Design Wall for Meeting Rooms
(Multimedia Computing Project [V0.97])

[Please read Notes below.]

Important dates

Deliverable 1: Specification and state of the art study (related work) - max 4 pages + images in annex if needed: April 30. Send to nmc@fct.unl.pt. With this deliverable the team members should be identified and should not change after this date.
Deliverable 2: Source code and final report: *** June 14 ***, by email or using a service such as Google Drive. The visualizations and discussions will take place after.

Send the code to nmc@fct.unl.pt in zip format. The file should have the student numbers separated with "-". Example: 11111-2222.zip. It should include all the files required to compile and run the program. The final report should also be included. If large video files are needed please use a service such as Dropbox or Google Drive.

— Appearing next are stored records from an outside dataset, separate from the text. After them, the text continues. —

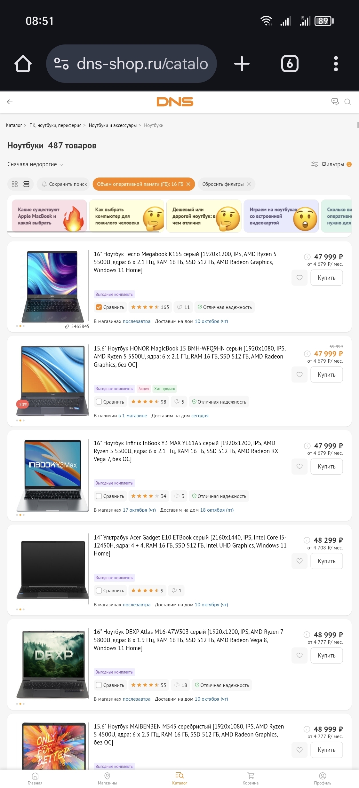The width and height of the screenshot is (359, 788).
Task: Open browser home icon
Action: pyautogui.click(x=23, y=64)
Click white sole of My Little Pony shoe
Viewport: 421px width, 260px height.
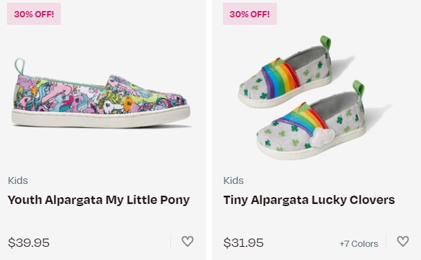[x=101, y=118]
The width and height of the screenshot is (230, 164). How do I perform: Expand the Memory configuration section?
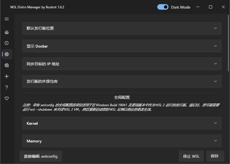point(122,141)
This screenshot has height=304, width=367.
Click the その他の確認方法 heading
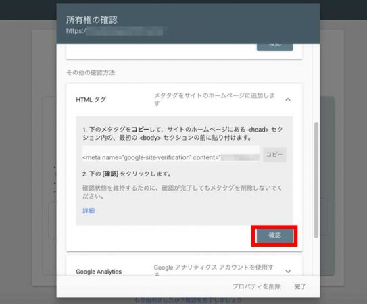pyautogui.click(x=91, y=72)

The project and report requirements are presented next. There are some open options and additional or alternative features are encouraged. Examples include adding 3D support for display or a precise face tracker.

Goals

A design wall for meeting rooms with a large shared screen is a collaborative workspace for brainstorming, ideation, and creative collaboration among team members. The screen is a a focal point for collaborative design activities, e.g., for products. Participants can collaborate in real-time, and the design is displayed on the shared screen. This enables iterative design processes, where team members can collectively refine and iterate on design concepts, while also providing feedback and suggestions to one another.

The project goal is then to build a system to control the interaction with the content on the screen. It will be able to display and control images and video in order to see design alternatives, previous approaches or new ideas. Face detection technology can identify participants as they approach the screen, allowing for personalized greetings, or user-specific interactions. It can also be used for analyzing audience reactions and engagement levels during presentations, allowing to adjust content accordingly. Object recognition can be used to detect and analyze physical objects or documents placed in front of the screen, triggering relevant digital content or actions. Simple gesture recognition technology is used for interaction with the screen without physical input devices.

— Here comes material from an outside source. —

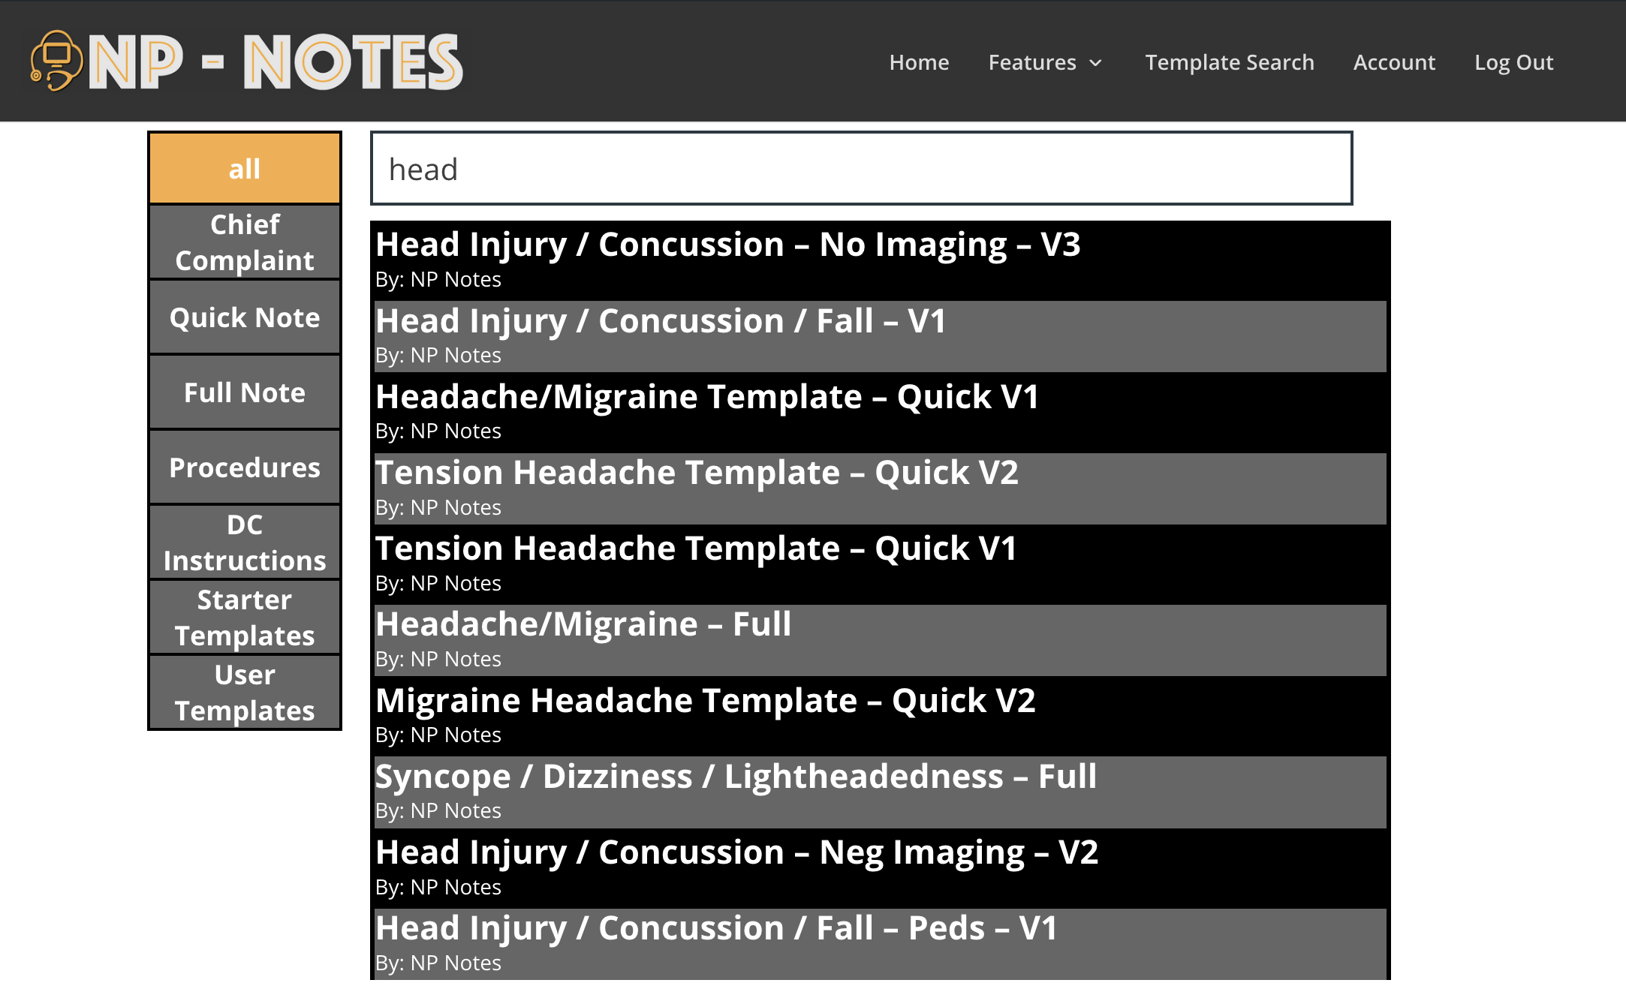Select the 'all' category filter
The width and height of the screenshot is (1626, 1004).
(245, 168)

Interaction with the Design Wall

Interaction will be done through a video camera and touch (could be simulated using a mouse).

In the display, is should be possible to visualize images and videos in a grid. Playing the video or displaying the image in high resolution should also be possible.

https://www.clevelandart.org/artlens-gallery/artlens-wall

https://www.youtube.com/watch?v=yUNGUNHPqCM

http://tabler.tv/video-wall.html

Metadata

Each image and video clip should have the following metadata. This metadata is used to compare images. Metadata extraction could be implemented as standalone program or as part of the display and interaction system.

Tags (keywords)

Luminance

Color - based on first moment

Number of faces appearing in the image or video
Edge distribution
Texture characteristics (for images and first frame of the video)
Number of times a specific object (input as an image) appears in the video frame

This metadata can be stored in an XML file, so that it is only necessary to process each image or video once. Additionally, the list of media items for a user or project could also be listed as an XML file.

Development and Library Support

In order to support access to media content, openFrameworks is the suggested framework. The videoPlayer and dirListExample are good starting points for the project. The opencvHaarFinderExample and the cameraLensOffsetExample show how to integrate OpenCV with openFrameworks and also use face detection. The additional ofxCv addon is also useful. See example below.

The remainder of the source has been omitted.